(Stored items)
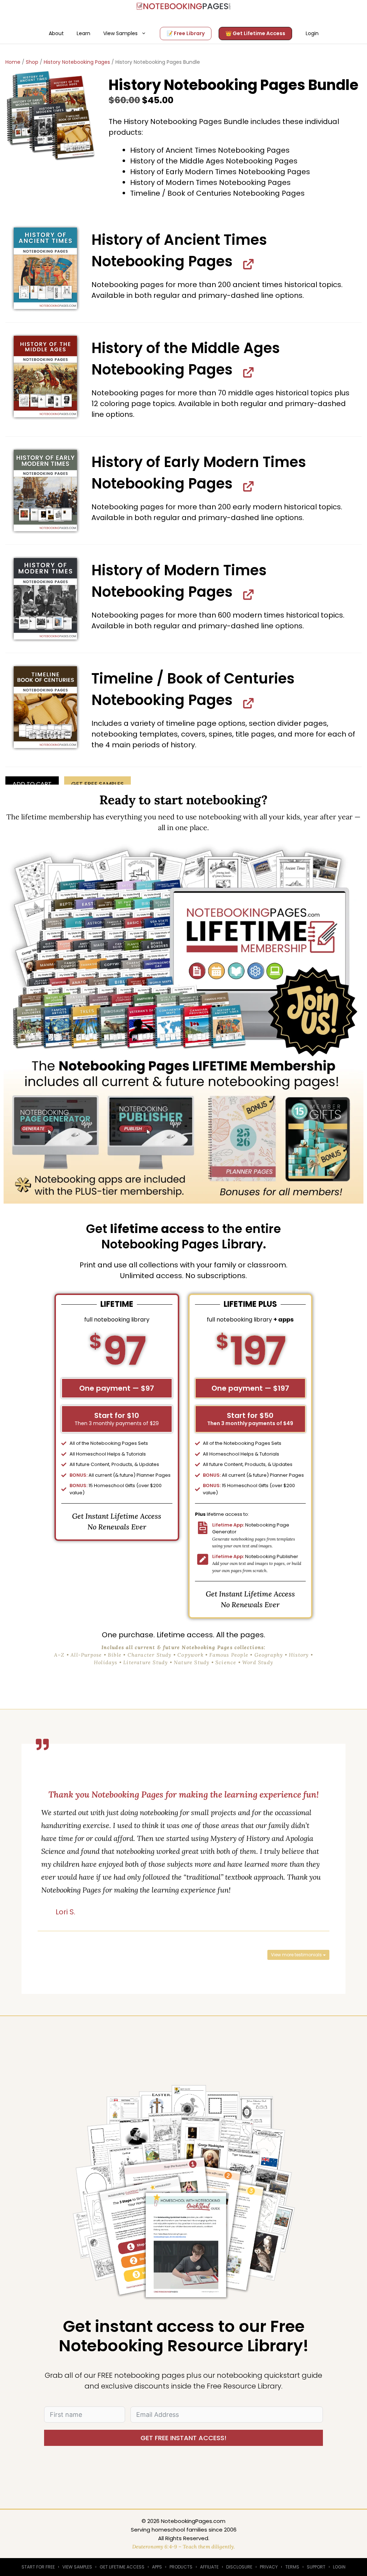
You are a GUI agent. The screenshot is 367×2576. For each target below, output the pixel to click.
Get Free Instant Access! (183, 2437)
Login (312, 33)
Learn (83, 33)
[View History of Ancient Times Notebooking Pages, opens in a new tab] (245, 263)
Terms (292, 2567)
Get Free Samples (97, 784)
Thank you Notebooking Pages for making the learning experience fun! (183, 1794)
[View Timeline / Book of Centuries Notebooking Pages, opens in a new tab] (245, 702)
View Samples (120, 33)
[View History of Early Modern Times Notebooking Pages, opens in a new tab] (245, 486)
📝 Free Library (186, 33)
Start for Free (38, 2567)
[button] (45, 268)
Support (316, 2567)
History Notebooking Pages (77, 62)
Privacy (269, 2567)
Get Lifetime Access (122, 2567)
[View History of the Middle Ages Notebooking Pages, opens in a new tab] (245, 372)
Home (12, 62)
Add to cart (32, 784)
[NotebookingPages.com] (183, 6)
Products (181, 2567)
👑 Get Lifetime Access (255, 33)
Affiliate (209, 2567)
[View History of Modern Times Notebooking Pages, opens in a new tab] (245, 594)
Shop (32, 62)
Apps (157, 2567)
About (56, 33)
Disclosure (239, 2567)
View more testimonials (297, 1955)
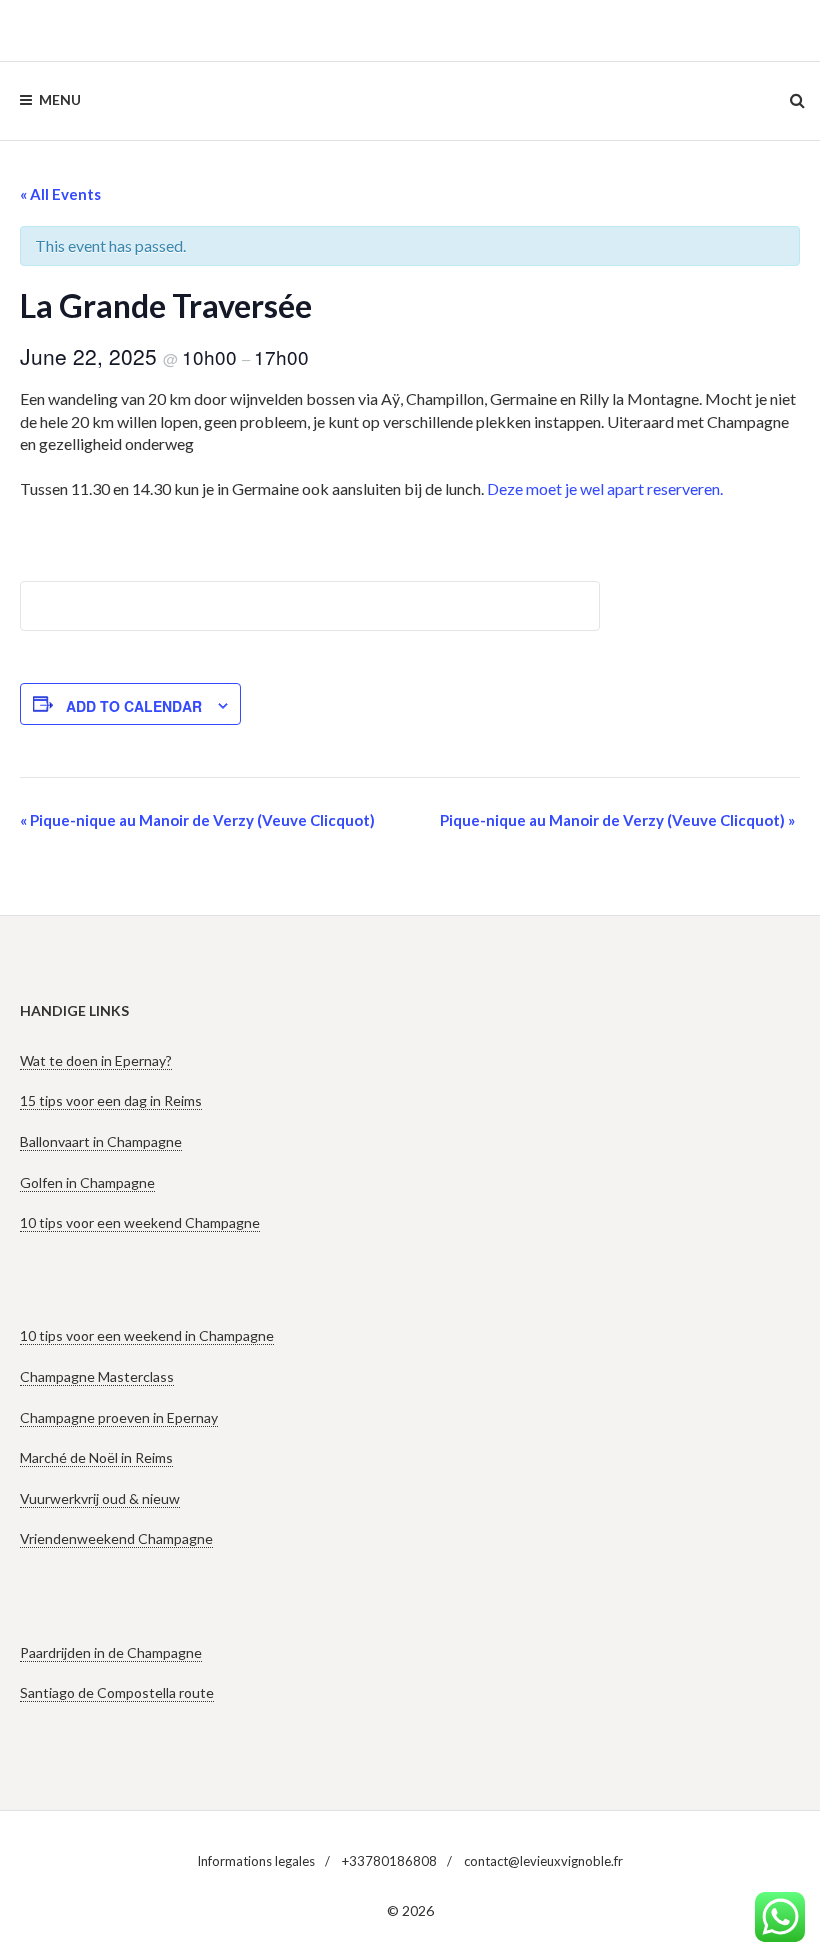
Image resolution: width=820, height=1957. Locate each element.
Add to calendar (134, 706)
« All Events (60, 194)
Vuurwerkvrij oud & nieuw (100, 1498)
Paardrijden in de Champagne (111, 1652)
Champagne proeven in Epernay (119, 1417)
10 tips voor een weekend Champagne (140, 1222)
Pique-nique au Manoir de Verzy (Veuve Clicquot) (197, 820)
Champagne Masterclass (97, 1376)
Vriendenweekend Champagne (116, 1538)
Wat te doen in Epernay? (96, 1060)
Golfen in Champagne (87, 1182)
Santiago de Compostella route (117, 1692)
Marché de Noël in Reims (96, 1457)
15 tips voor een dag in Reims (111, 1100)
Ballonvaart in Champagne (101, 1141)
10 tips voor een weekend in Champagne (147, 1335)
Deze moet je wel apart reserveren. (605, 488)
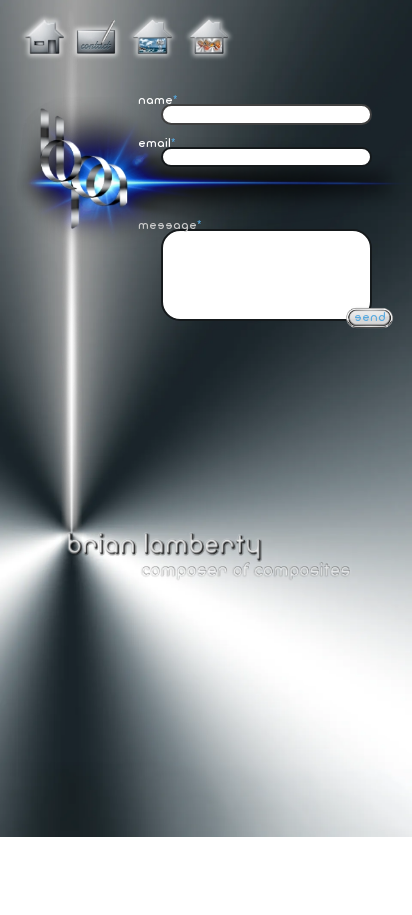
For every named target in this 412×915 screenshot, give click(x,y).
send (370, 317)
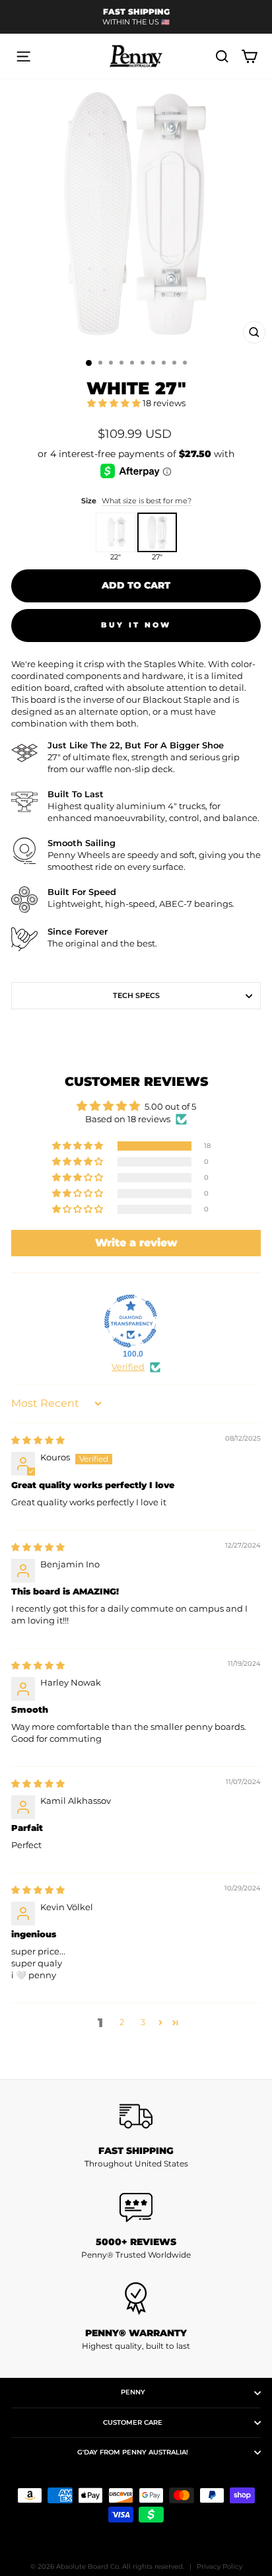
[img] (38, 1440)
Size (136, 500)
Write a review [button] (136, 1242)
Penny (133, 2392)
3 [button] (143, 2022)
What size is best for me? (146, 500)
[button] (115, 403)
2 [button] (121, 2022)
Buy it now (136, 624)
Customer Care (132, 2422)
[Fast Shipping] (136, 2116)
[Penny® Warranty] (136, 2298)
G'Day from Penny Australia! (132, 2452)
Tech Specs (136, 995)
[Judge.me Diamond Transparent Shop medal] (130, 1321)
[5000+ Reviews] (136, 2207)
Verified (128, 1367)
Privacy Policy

Your task ::
All lines of the entries above where "each" turns up should be reported.

Answer to this problem ::
You are a GUI agent. The screenshot is 367×2576. For each target below, output the pixel to click.
Image resolution: width=820, height=1957. Locate each element.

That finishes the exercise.